Please turn the lines starting with the one that contains "coordinates (78, 31)." and going on through the one that contains "coordinates (95, 77)." into a Markdown table with the columns No. and Line. Leave out any blank lines.

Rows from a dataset
⁂

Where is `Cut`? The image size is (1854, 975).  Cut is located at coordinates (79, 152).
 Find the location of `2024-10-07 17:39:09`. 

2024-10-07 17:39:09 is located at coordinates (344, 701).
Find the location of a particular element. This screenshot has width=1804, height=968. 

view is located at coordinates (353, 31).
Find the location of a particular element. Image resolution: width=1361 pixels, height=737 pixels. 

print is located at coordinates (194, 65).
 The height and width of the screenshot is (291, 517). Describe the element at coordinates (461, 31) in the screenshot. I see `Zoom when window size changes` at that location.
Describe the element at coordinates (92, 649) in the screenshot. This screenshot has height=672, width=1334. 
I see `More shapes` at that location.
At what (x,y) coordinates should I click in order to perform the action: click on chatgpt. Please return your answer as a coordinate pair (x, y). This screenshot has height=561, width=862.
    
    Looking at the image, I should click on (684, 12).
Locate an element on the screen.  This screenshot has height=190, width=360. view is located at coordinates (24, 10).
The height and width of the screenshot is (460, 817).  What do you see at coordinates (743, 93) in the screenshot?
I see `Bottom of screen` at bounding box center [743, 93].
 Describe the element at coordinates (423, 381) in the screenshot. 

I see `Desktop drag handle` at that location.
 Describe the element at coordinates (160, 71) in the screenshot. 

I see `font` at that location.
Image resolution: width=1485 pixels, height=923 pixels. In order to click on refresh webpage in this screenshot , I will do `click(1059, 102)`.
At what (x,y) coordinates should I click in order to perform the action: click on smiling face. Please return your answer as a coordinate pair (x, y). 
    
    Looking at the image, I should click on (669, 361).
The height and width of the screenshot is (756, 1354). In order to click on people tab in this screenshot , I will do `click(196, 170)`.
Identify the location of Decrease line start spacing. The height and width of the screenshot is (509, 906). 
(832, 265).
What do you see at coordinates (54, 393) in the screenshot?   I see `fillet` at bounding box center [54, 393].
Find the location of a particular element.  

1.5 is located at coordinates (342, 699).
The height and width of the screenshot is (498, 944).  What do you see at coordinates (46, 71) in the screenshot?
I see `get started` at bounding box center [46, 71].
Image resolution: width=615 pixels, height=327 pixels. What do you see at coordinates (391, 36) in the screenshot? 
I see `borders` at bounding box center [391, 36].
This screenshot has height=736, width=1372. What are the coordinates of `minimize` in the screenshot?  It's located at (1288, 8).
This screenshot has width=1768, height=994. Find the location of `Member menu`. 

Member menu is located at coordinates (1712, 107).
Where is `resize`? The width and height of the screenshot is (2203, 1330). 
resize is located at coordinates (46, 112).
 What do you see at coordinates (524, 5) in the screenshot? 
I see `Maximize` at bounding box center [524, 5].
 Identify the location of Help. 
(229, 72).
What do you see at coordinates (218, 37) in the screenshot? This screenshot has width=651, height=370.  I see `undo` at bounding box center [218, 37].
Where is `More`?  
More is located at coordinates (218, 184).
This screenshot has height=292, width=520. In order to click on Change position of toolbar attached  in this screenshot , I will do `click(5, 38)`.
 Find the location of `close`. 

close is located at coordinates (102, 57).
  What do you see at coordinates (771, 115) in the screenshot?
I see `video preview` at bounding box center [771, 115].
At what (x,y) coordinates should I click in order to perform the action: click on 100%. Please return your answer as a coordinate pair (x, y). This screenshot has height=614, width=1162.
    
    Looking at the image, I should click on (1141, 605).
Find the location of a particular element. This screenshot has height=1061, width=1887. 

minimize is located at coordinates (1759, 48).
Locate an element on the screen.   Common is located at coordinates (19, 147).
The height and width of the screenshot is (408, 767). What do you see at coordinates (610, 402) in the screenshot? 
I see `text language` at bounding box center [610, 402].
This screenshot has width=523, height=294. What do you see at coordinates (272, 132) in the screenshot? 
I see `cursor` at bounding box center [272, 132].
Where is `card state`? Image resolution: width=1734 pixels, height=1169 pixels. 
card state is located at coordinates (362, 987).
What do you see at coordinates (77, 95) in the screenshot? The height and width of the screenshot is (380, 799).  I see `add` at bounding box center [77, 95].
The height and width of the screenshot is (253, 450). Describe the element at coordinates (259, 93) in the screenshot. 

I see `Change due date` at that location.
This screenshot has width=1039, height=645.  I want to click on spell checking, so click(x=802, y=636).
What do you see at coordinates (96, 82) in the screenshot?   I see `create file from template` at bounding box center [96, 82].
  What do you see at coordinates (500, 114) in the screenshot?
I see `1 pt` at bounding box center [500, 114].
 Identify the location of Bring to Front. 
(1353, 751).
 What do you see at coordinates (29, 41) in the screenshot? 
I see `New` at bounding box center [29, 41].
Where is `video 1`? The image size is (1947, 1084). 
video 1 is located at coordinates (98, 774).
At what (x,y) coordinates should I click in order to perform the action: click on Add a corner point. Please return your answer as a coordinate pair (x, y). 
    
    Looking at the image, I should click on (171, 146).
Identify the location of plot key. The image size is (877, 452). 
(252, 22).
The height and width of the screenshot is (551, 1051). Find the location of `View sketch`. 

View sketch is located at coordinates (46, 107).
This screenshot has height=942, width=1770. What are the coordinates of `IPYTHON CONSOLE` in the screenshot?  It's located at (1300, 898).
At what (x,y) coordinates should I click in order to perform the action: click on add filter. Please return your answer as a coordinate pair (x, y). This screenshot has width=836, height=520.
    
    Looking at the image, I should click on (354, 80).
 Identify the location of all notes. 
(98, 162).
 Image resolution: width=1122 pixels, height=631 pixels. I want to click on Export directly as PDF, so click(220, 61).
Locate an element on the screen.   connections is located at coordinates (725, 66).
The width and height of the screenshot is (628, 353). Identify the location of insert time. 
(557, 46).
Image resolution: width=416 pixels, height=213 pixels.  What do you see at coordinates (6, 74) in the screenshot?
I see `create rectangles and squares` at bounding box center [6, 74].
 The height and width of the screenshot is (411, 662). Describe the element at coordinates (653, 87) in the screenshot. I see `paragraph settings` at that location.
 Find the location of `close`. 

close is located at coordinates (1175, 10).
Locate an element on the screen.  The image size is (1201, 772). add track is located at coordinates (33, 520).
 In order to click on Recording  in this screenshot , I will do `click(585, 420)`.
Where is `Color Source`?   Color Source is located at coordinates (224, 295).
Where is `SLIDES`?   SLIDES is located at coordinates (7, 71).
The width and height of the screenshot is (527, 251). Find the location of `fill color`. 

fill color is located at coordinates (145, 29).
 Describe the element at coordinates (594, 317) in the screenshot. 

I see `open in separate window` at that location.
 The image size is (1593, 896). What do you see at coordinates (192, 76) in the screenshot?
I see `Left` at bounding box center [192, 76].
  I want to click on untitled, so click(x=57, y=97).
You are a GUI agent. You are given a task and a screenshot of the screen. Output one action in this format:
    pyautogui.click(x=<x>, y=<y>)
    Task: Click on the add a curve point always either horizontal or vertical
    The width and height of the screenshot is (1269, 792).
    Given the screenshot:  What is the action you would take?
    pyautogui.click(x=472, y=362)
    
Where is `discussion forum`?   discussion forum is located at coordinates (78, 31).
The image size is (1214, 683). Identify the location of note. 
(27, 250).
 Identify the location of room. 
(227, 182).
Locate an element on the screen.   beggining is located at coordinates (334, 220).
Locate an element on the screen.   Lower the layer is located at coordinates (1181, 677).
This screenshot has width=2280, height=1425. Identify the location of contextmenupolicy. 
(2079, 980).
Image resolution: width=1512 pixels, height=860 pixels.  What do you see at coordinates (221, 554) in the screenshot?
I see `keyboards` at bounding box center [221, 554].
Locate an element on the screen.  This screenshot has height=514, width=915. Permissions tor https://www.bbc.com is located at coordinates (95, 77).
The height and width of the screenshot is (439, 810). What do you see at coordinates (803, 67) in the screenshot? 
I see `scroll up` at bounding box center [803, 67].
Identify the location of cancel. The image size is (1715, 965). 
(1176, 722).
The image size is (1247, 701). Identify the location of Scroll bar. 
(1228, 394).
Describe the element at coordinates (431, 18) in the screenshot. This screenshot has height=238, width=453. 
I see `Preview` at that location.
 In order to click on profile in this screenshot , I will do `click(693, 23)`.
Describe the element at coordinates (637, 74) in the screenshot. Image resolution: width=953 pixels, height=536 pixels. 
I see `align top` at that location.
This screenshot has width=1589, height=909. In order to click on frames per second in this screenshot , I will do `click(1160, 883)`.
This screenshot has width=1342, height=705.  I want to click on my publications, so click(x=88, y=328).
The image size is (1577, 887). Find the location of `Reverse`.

⁂

**FULL SOLUTION**
| No. | Line |
|---|---|
| 1 | Where is `discussion forum`?   discussion forum is located at coordinates (78, 31). |
| 2 | The image size is (1214, 683). Identify the location of note.  |
| 3 | (27, 250). |
| 4 |  Identify the location of room.  |
| 5 | (227, 182). |
| 6 | Locate an element on the screen.   beggining is located at coordinates (334, 220). |
| 7 | Locate an element on the screen.   Lower the layer is located at coordinates (1181, 677). |
| 8 | This screenshot has width=2280, height=1425. Identify the location of contextmenupolicy.  |
| 9 | (2079, 980). |
| 10 | Image resolution: width=1512 pixels, height=860 pixels.  What do you see at coordinates (221, 554) in the screenshot? |
| 11 | I see `keyboards` at bounding box center [221, 554]. |
| 12 | Locate an element on the screen.  This screenshot has height=514, width=915. Permissions tor https://www.bbc.com is located at coordinates (95, 77). |